The company has relaunched its French's mustard brand and, more recently, has introduced GourMayo, a line of flavored light mayonnaise in three flavors: Sun-Dried Tomato; hot-and-spicy Chipotle Chili; and tangy Wasabi Horseradish. It also has added a new flavor -- Cheddar -- to its French's French Fried Onions brand and is rolling out an easy-to-hold bottle for its Frank's RedHot hot sauce.
Its efforts are aimed at competing better in a changing marketplace. While it has strong brands, many of which are leaders in their categories, it is placing more emphasis on innovation.
"Due to mergers and acquisitions, large companies that never thought about the condiments category are now thinking about it," he said.
The company relies on both formal and informal methods of consumer insight. On the formal side, it uses attitude and usage studies to understand how people are using its brands, and qualitative and quantitative positioning groups to understand how to position a product. It also works with ACNielsen.

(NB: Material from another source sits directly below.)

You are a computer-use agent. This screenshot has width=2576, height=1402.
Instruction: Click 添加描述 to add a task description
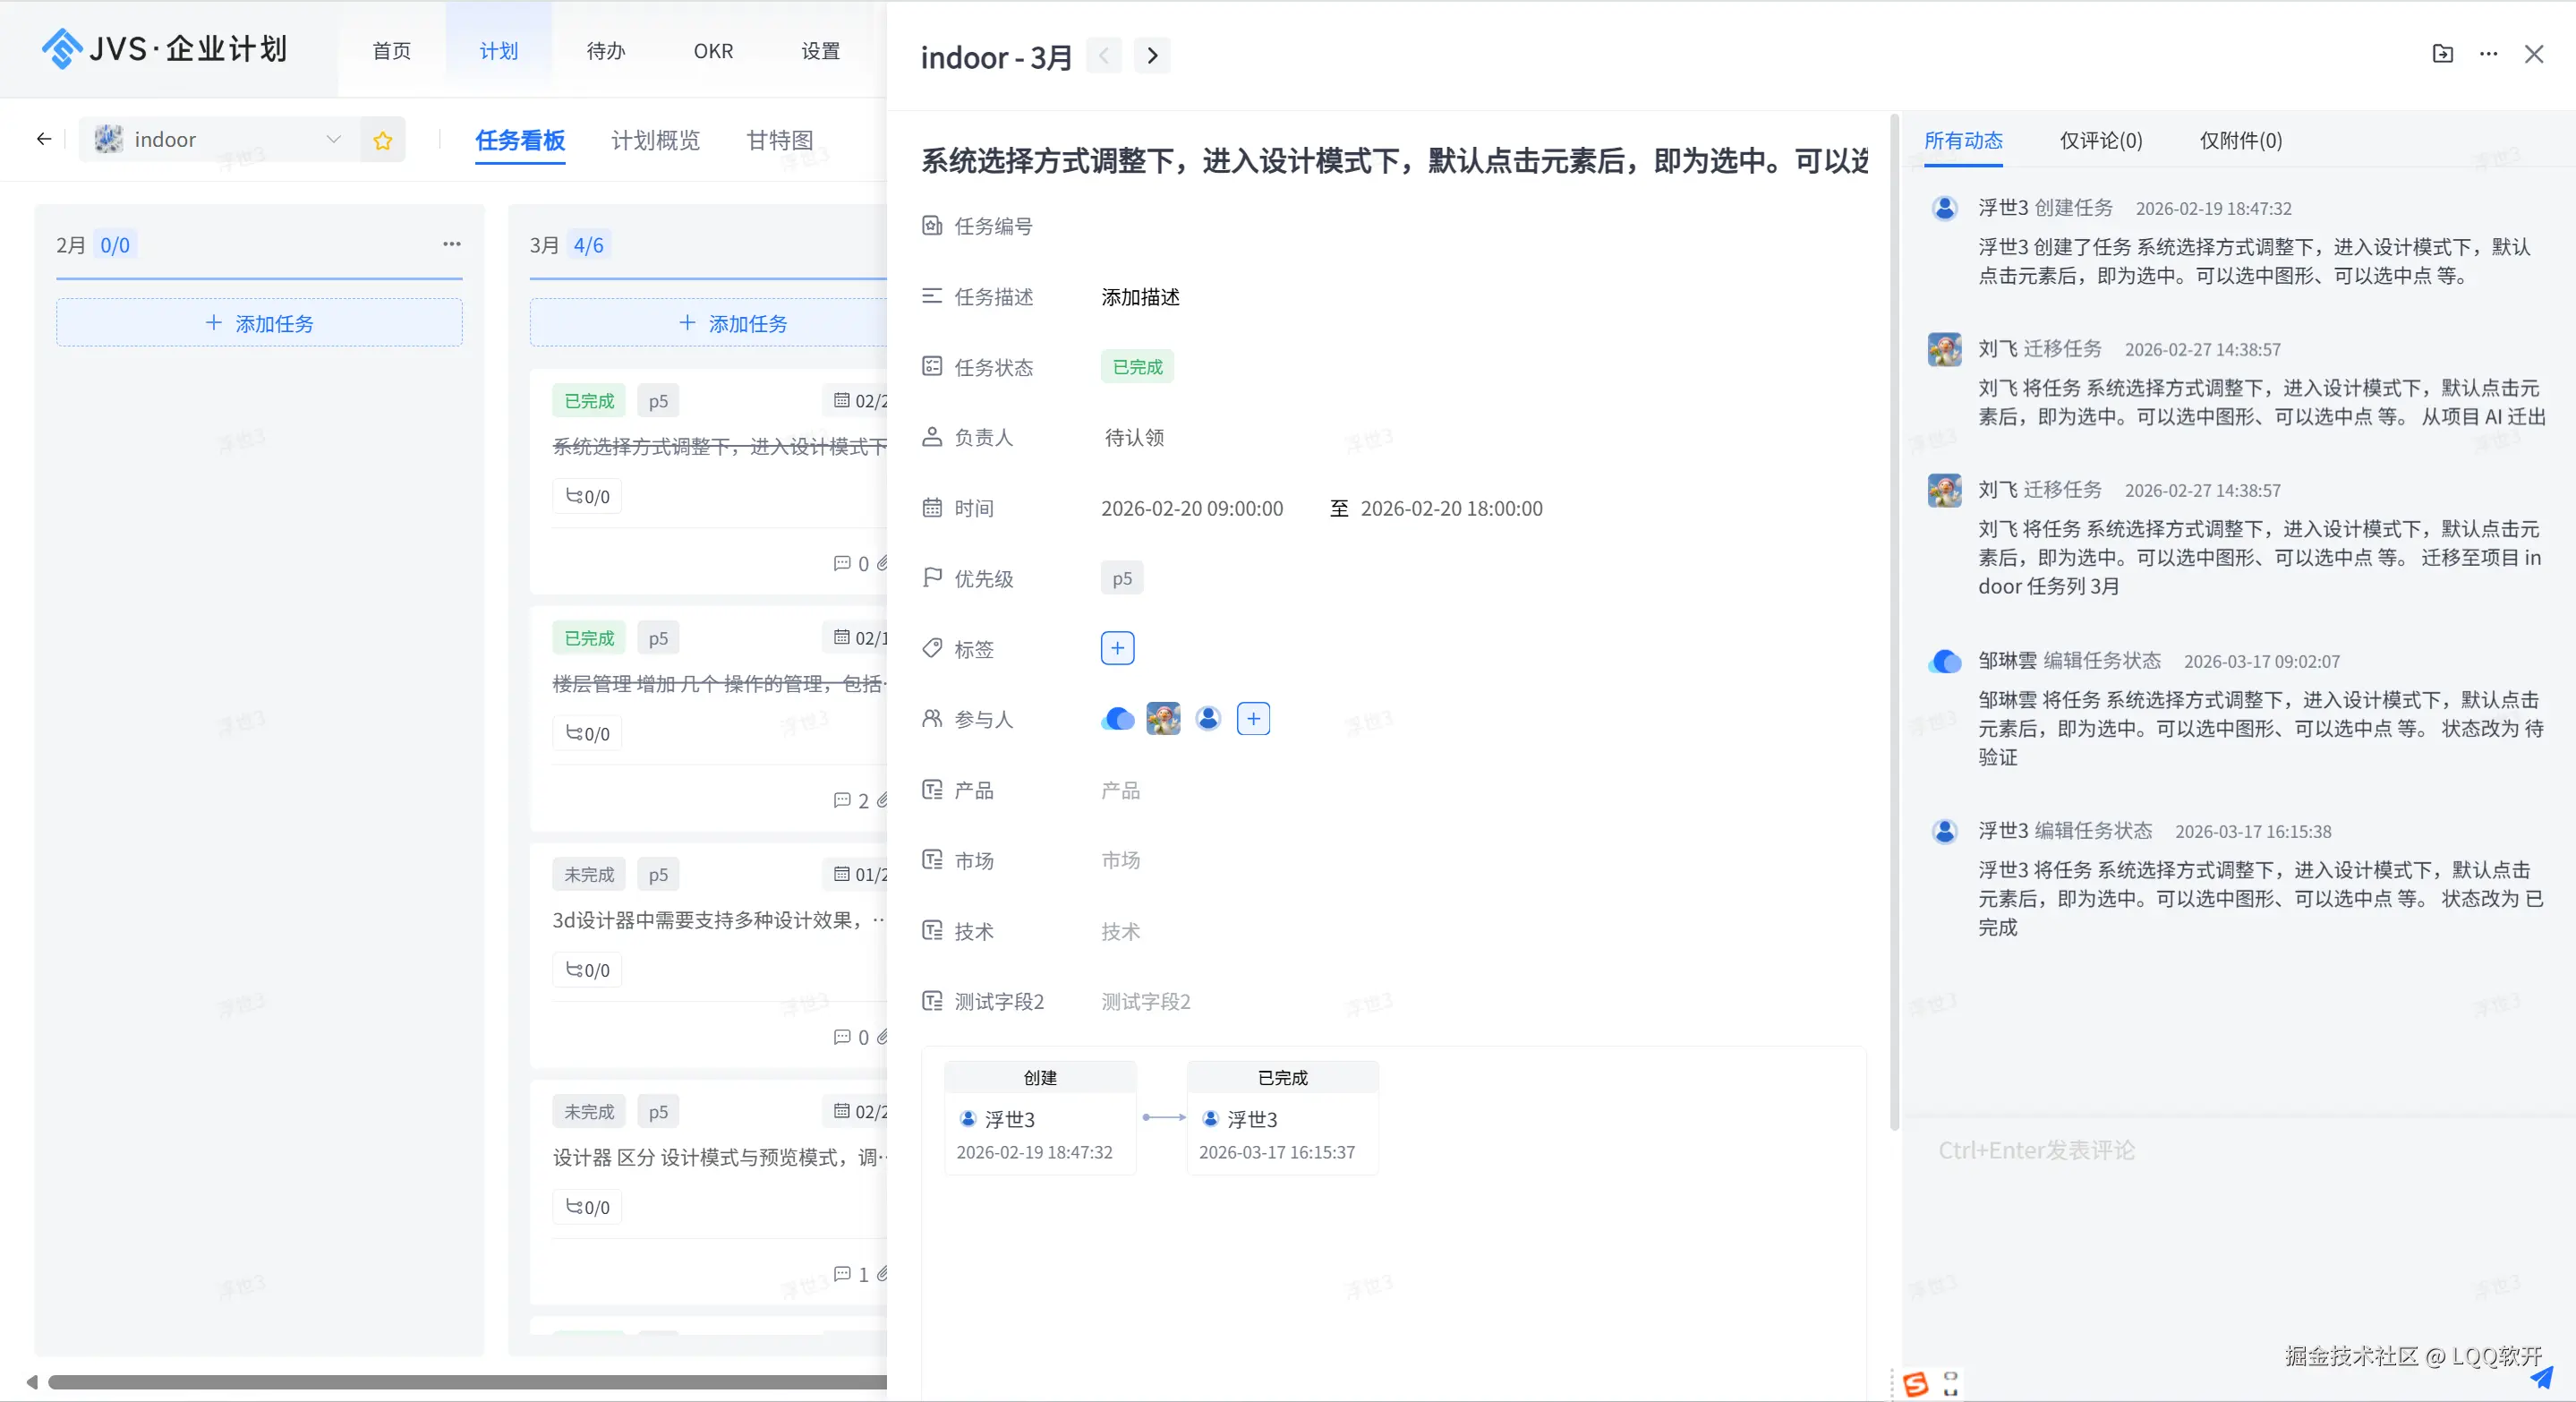[x=1139, y=296]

On the less formal side, it works with chefs at casual dining restaurants like T.G.I. Friday's and the Outback Steakhouse to find out what's influencing consumer tastes. The reason for this is that these are the places where the majority of taste preferences are formed.
It also gets retailer insight, asking customers what they think about the product concept. For French's mustard, for instance, the company learned that shelf space was a big retailer concern. So it designed a new bottle that was 40% more efficient on the shelf.
Tools of the Trade
Manufacturers need to be in the new-product business to generate top-line growth and keep the company vital to the investment community, suppliers and retail customers.
"All our manufacturer partners are aggressively pursuing new-product strategies," said Nick Sorvillo, senior vice president, ACNielsen Homescan.
But the new-product marketplace has become increasingly competitive. Ed Kuehnle, president of Information Resources Inc., North America, said there's no longer room for five or six similar products. So, true innovation is key. And if a product isn't the first or second to market, it could fail.
That's where consumer insight comes into play. Both ACNielsen and IRI offer tools to help marketers understand consumer behaviors and reactions, as well as the potential for new-product success.
ACNielsen is based is Schaumburg, Ill.; IRI, Chicago. ACNielsen Homescan, for instance, is a multi-outlet panel that captures all consumer package goods purchase information, as well as non-UPC coded random-weight perishable products.
Homescan measures the actual development of brand in terms of what percentage of the population tries it, how many of those people buy a brand after they've tried it, and how many times they purchase it during a certain period of time. Manufacturers that use Homescan get a historical assessment of all the new brands that have arisen in the last five years. There's also ACNielsen BASES, a simulated test-market service for forecasting product development.
Such tools are necessary because -- due to the flood of new-product and line extensions occurring in the industry -- marketers need a solid means of evaluating their brands' introduction into the market, said Sorvillo.
"Our clients are interested in trying to understand -- by category -- whether line extensions have the potential to be truly incremental to business," Sorvillo said.
IRI, meanwhile, has expanded its consumer panel, which now reaches 70,000 households. The panel enables clients to gain a greater understanding of the underlying consumer behavior driving sales.
"Market research gets to the core of what the trends are, helping to find out how consumers think about products and to capture opportunities that may be being missed," said Kuehnle.